Why there's a gap between your intent and outcomes
Most people know where they want to go but far fewer appreciate what actually gets them there.
A few years ago I sat through a particular leadership conference where speaker after speaker talked about the transformation journey their organisation was on. Every one of them was going to become more innovative, more customer focused, more agile or in some cases, all of the above.
The presentations were polished, the vision statements were compelling and I have little doubt the intentions were good. But what left me curious wasn’t what happened on the day, it was what happened afterwards.
I’ve thought about that conference multiple times since and wondered, did they really achieve the visions outlined in their bold and compelling resolutions?
You see, it’s easy to declare a destination. It’s much harder to make the hundreds of small decisions and take the actions required to reach it. Those little decisions are the ones that really count, the ones that compound and drive is towards that big resolution.
Whenever I find myself reflecting on that idea, I think of Australian singer-songwriter Paul Kelly and the song, Little Decisions, from his 1985 album, Post.
Confession time; I’ve been a fan of Paul Kelly for as long as I can remember. His music has always felt uniquely Australian to me, not because of the places and characters in his songs, but because of his ability to find meaning in everyday life. Kelly notices things most of us overlook, like a conversation, a memory, a street corner or even a relationship under strain. For Kelly, small moments become stories and ordinary experiences become something worth paying attention to.
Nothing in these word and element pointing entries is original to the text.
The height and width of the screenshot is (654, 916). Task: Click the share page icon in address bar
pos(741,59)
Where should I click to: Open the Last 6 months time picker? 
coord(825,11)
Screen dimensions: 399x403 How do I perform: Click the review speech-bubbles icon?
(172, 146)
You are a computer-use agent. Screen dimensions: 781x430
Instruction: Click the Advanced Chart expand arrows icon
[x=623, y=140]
Listening to the Kelly’s Little Decisions now, more than forty years after it was released, it feels less like a song about decision-making per se and more like a reminder about how life actually unfolds, one small decision at a time.
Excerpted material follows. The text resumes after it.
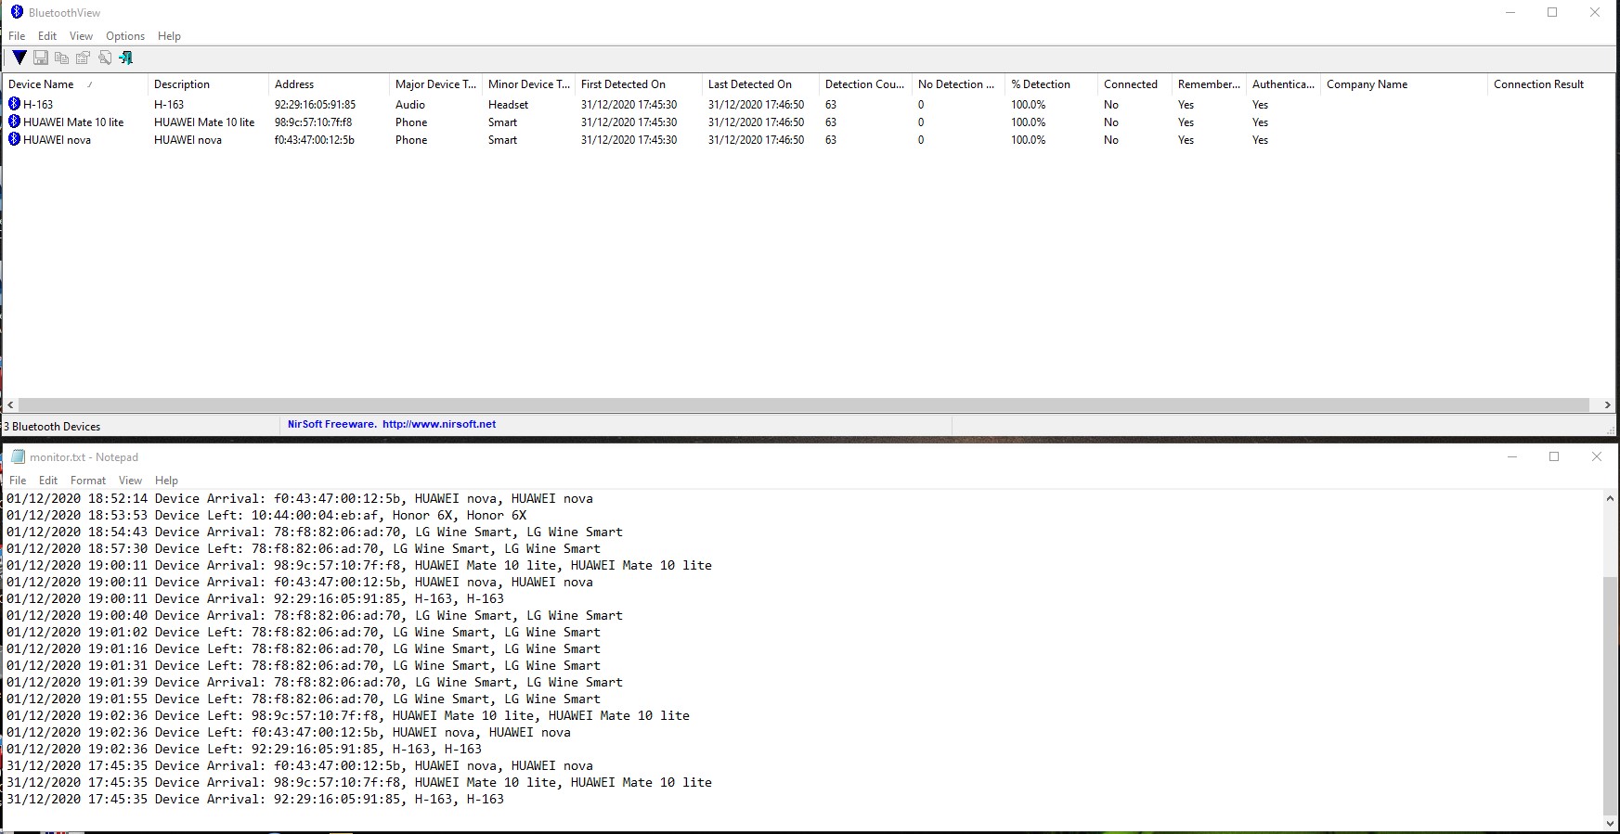This screenshot has height=834, width=1620.
Task: Click the Company Name column header
Action: pos(1367,84)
Most of us can point to a handful of moments that changed our direction, perhaps that role we accepted or an opportunity we pursued. Those moments matter and they often become landmarks in the stories we tell about ourselves. What we ignore in the narrative however is everything that came afterwards. The initial decision creates possibility while the outcome depends on what happens next. That’s where things become less exciting and considerably more important. That’s where the little decisions we make and the actions we actually take decide whether that big decision comes to fruition.
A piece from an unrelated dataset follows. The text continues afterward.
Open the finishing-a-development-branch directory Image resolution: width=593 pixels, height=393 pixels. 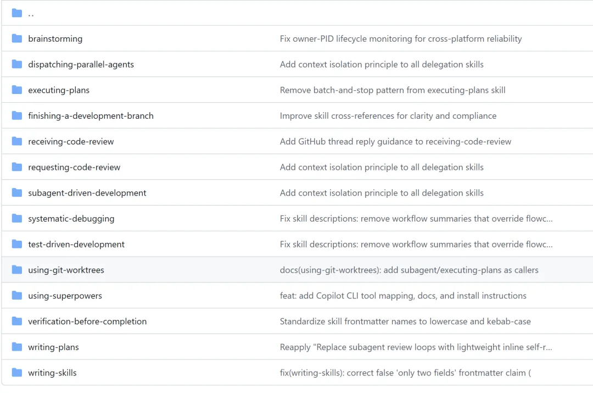(91, 116)
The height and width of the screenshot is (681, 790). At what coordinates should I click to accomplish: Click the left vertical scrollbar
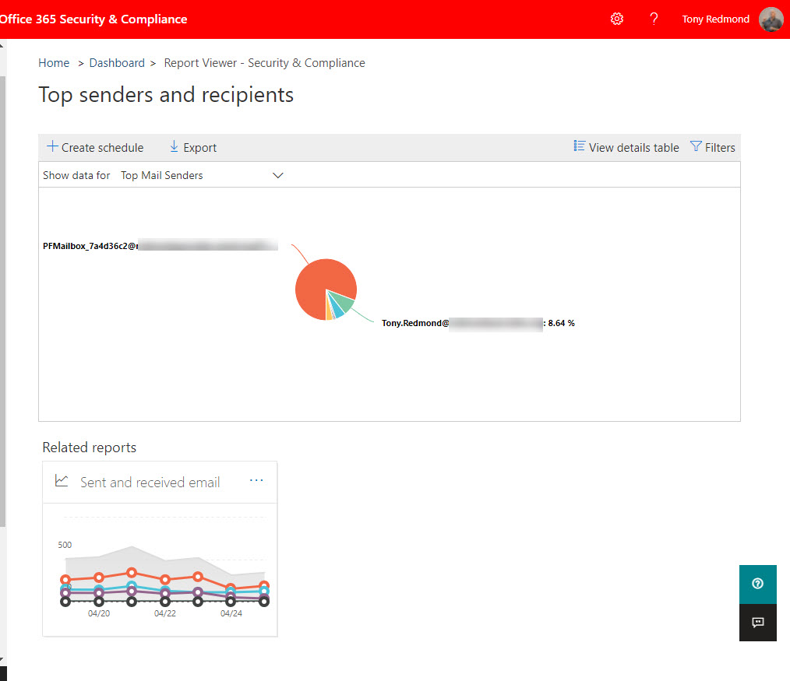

Across multiple organisations, I’ve seen leadership become captivated by the big decision but failing to follow through with all the required little decisions and actions to make it happen. For a while, everyone talks about the future, but the little decisions required to continue in that direction fall away as reality resumes.
The real work in a big decision or resolution begins when leaders decide whether to have the difficult conversation they’ve been avoiding or when they respond to setbacks. It begins when people choose whether to behave in ways that support the change or retreat to familiar habits. Those choices rarely attract attention. Nobody writes case studies about them, yet they’re often the difference between a successful transformation and another initiative that quietly disappears.
Cultural transformation as an example is largely a collection of repeated little decisions aligned with the direction set; it’s built in meetings, conversations and moments of pressure. It takes shape through what leaders tolerate, what they encourage and what they consistently model.
The same principle applies well beyond the workplace.
Looking back over my own life, I’m increasingly aware that many of the outcomes I’m grateful for weren’t created by dramatic acts of courage or a single brilliant decision. They emerged gradually from choices that seemed fairly ordinary at the time. Indeed, my life has been shaped by all the little decisions, akin to those that Kelly sings of.
None of the little decisions I’ve made felt significant in isolation. There was no sense that they were shaping the future. In fact, most passed unnoticed. That’s the nature of little decisions, they don’t announce their importance when they arrive.
We tend to notice outcomes more than processes. We see the successful business, the healthy lifestyle, the trusted leader, the strong relationship. What we don’t see are the years spent making little choices that appeared insignificant on any given day. Perhaps that’s why people often underestimate the power of consistency.
We want change to arrive in dramatic moments because dramatic moments are easier to recognise and they make for a more dramataic narrative. However, life is usually less tidy than that. Most meaningful progress happens slowly enough that we barely notice it while it’s occurring. Then one day we look back and realise we’ve travelled much further than we thought, driven by all the little decisions we’ve made along the way.
That’s what I enjoy most about the song, Little Decisions, it doesn’t celebrate heroic achievements or life-changing revelations. Instead, it draws attention to something much more familiar, the small choices that fill our days and the way they quietly shape our future. And the older I get, the more convincing that idea becomes.
Don’t get me wrong, the big decisions matter. They give us direction and help us decide where we want to go. But when I look at the people I most admire, whether they’re leaders, athletes, artists, business owners or simply good human beings, their success rarely seems to rest on a handful of defining moments. More often, it reflects years of making thoughtful little decisions when nobody was watching.
The little decisions rarely feel important when we're making them but looking back, they're often the only reason the big decisions mattered at all.